■ **GOAL**
Retype each line of the records below word for word, leaving out the pictures.

■ **INPUT**
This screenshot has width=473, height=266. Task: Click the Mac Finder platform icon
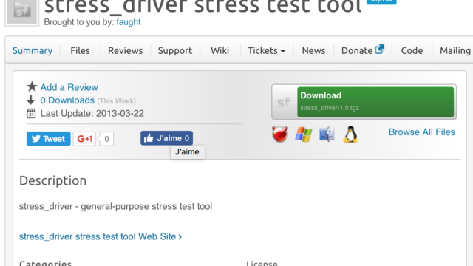coord(327,134)
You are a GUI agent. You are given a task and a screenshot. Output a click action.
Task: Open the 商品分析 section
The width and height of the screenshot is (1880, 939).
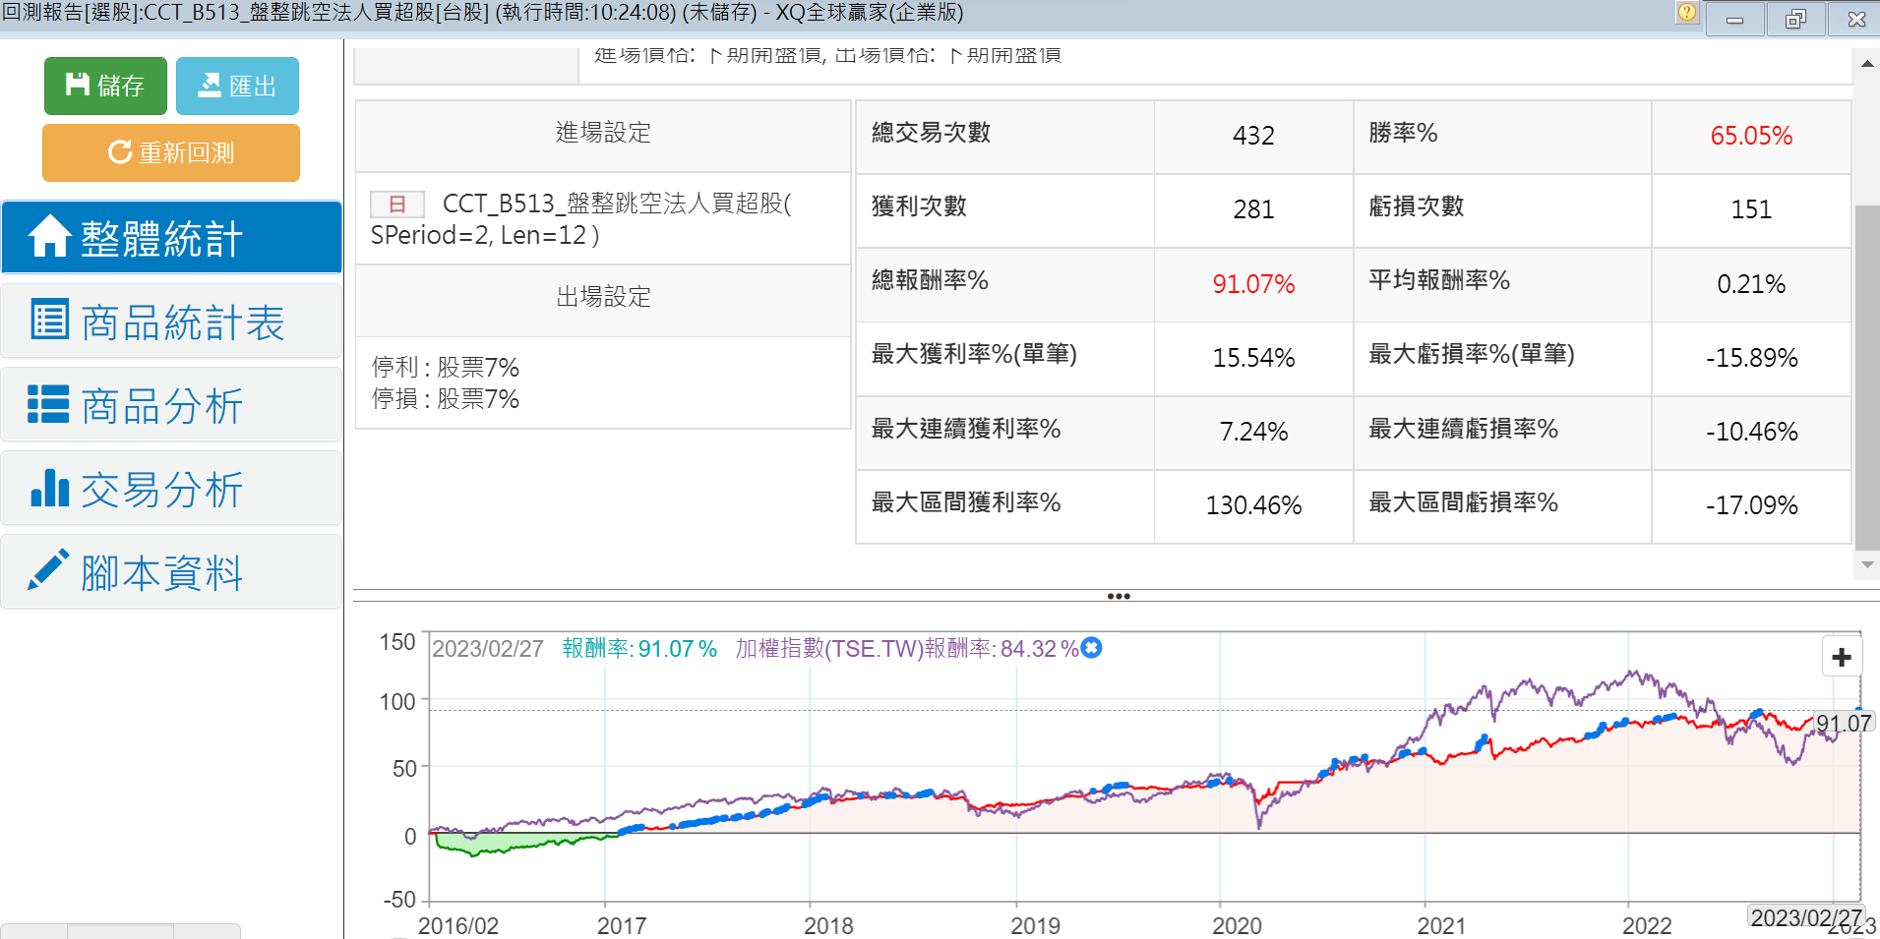point(171,406)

■ **WRITTEN ANSWER**
This screenshot has width=473, height=266. Task: Click the Mac Finder platform icon
coord(327,134)
You are a GUI agent. You are given a task and a screenshot. Output a click action.
Task: Open the 商品分析 section
The width and height of the screenshot is (1880, 939).
point(171,406)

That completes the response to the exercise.